Top of SOURCE MATERIAL

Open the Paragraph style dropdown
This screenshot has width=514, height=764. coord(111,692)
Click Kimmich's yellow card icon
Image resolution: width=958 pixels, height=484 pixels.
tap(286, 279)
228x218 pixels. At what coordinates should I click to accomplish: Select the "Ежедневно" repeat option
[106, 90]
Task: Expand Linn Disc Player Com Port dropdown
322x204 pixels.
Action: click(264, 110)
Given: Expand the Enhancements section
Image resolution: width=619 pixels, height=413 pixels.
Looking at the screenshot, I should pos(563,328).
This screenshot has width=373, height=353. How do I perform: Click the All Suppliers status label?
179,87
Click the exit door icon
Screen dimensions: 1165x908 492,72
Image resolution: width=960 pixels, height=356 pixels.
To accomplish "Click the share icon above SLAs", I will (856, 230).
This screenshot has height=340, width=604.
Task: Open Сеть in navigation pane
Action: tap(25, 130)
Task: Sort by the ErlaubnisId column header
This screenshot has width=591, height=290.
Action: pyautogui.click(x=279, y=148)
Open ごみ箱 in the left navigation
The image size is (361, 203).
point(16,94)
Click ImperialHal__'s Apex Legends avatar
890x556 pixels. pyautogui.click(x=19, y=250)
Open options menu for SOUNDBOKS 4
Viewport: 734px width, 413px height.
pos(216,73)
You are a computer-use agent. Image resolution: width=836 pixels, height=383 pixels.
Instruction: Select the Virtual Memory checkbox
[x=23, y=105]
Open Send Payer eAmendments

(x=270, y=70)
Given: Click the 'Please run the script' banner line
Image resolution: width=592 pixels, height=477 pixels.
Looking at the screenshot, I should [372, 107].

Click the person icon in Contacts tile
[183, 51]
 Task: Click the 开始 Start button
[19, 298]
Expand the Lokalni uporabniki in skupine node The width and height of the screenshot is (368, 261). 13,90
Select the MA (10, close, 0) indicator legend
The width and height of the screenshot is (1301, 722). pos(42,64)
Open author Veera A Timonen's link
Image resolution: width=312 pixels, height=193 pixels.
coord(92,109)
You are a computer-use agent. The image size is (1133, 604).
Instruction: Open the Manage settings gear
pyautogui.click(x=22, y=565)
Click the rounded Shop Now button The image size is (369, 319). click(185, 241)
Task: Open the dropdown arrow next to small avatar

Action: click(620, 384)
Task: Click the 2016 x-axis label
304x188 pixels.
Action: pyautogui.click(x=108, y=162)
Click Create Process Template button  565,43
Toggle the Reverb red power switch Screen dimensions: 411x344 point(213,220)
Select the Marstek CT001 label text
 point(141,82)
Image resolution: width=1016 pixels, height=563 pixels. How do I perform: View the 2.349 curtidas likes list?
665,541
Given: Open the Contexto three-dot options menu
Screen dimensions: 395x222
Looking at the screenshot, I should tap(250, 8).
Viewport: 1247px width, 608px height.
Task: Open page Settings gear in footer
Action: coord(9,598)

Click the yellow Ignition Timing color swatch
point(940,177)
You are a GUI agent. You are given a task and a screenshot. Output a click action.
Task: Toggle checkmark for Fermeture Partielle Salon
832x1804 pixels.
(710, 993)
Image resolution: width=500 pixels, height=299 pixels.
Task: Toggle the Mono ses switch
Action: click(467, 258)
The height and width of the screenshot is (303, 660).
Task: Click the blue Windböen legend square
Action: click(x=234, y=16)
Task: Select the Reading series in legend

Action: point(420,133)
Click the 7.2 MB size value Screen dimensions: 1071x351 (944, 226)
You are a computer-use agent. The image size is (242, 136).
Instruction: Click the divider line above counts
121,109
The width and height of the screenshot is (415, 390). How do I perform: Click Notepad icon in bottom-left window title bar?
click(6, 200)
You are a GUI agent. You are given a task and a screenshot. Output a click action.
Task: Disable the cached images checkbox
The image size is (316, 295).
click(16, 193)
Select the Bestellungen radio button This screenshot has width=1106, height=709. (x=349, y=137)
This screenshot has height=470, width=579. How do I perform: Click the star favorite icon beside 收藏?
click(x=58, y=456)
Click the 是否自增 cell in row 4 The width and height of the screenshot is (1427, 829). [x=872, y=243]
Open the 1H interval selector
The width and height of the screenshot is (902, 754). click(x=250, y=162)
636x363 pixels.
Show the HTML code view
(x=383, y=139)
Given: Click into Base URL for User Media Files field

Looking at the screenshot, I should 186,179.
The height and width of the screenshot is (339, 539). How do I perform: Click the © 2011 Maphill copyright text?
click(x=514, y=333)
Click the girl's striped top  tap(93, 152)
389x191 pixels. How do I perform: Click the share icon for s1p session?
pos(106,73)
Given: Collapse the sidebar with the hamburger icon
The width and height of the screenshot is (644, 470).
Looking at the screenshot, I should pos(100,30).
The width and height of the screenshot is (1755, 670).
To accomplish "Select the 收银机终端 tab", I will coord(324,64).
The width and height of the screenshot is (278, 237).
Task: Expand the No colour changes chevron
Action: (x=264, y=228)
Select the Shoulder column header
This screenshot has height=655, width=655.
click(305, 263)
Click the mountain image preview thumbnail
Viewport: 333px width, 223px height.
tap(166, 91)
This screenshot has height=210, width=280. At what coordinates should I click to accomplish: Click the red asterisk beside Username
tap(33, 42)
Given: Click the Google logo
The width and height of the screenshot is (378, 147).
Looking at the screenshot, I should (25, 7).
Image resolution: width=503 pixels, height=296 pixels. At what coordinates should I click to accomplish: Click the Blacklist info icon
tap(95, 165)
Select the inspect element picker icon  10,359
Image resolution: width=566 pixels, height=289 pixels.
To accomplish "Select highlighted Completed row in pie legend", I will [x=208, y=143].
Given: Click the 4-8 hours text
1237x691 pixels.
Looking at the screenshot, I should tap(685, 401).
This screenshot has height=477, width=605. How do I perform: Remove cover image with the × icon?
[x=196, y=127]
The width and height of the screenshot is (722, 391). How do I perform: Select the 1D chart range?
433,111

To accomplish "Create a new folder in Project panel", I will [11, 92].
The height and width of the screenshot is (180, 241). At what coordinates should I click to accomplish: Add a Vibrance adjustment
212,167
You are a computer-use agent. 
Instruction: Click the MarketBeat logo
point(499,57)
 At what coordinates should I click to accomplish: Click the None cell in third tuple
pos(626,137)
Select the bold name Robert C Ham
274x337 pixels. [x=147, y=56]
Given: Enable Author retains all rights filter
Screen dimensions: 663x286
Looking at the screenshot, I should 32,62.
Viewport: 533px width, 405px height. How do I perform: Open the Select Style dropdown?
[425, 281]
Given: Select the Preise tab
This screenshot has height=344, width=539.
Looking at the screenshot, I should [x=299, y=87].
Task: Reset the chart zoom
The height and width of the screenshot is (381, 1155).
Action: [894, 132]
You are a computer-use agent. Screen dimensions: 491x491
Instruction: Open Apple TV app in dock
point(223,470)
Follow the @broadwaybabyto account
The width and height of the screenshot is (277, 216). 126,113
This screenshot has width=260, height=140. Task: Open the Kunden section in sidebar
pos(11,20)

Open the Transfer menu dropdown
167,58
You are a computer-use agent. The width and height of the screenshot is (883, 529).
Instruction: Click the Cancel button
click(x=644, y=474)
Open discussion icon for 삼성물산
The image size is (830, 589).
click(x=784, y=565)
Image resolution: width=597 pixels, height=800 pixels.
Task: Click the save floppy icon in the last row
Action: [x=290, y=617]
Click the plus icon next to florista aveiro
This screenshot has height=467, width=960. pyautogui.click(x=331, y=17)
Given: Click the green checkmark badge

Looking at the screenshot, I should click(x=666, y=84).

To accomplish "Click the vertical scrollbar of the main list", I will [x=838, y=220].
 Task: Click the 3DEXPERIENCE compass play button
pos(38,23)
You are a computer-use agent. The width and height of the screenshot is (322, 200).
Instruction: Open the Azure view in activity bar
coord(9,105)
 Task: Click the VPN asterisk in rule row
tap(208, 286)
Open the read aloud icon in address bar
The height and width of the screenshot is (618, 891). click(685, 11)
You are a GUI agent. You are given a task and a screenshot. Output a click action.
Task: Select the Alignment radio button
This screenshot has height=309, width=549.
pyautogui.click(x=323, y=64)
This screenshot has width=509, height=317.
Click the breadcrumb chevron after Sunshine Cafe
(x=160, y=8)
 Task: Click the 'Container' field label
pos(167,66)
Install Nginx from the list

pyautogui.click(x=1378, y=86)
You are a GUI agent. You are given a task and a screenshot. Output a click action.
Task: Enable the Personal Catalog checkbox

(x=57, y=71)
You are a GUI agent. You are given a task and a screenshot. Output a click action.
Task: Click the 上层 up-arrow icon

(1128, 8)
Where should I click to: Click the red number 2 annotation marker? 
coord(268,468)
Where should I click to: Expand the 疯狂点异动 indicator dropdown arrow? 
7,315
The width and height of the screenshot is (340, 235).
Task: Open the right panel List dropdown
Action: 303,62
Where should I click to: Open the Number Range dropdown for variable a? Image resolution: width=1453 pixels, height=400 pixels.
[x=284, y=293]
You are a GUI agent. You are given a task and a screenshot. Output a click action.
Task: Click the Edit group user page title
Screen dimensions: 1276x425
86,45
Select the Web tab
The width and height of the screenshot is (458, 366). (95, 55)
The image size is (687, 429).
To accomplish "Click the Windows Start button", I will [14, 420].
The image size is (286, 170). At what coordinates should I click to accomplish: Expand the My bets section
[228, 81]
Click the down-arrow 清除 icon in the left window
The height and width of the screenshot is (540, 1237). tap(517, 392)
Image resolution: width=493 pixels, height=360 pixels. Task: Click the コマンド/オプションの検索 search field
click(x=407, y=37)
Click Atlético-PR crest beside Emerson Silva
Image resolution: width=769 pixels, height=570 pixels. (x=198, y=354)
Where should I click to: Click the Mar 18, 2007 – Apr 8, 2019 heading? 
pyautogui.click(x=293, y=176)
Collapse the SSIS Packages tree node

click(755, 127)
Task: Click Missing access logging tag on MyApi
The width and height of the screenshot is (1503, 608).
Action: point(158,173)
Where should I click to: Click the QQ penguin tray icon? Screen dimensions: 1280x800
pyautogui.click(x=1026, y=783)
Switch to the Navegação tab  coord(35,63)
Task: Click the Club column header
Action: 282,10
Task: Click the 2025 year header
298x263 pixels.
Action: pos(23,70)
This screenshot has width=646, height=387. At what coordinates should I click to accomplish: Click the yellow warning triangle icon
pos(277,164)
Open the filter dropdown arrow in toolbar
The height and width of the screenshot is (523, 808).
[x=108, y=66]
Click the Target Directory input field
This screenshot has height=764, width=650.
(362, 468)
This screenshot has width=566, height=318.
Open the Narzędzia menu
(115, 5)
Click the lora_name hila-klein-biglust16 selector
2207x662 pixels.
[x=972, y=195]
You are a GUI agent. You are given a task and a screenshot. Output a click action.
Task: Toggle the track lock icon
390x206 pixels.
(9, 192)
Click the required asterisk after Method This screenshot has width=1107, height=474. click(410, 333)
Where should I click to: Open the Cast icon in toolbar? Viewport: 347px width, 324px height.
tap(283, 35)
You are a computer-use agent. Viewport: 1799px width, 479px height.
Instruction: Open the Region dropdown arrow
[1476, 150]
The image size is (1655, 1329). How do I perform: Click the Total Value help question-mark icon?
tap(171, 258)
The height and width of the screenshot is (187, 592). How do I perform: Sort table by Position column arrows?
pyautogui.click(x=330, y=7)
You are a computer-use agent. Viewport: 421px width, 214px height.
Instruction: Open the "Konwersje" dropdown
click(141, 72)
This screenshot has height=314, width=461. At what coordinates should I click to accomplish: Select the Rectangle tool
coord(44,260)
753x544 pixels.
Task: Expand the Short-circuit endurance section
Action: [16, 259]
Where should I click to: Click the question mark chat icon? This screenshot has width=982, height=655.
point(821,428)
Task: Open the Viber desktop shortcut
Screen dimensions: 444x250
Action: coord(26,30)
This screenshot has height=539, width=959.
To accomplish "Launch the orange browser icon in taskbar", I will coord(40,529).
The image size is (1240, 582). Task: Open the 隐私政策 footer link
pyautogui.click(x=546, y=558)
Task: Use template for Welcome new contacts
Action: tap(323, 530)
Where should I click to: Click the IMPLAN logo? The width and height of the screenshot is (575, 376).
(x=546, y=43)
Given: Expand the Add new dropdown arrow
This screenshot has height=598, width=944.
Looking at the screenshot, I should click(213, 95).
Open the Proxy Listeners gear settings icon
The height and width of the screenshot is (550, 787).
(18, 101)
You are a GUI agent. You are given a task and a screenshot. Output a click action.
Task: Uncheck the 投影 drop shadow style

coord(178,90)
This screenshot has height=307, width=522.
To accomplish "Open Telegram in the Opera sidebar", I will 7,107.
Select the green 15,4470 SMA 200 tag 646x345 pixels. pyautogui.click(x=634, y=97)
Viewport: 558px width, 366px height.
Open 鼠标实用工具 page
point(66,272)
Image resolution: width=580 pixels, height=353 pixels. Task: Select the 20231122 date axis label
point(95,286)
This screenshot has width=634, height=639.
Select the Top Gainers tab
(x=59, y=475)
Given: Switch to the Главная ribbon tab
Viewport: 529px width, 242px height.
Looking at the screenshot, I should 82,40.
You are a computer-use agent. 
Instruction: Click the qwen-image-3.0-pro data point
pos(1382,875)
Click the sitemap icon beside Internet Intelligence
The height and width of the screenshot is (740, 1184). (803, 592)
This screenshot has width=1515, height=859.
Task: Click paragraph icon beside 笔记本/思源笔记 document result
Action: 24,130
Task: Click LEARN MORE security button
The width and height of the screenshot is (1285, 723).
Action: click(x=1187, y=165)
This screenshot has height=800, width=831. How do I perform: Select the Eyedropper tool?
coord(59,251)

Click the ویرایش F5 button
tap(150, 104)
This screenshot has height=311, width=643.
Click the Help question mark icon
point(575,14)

Bottom of SOURCE MATERIAL

WORK TO BE COMPLETED -
Filter the lines above, keeping each one that contains the string "options".

REPLY TO THE EXERCISE -
Open options menu for SOUNDBOKS 4
Given: Open the Contexto three-dot options menu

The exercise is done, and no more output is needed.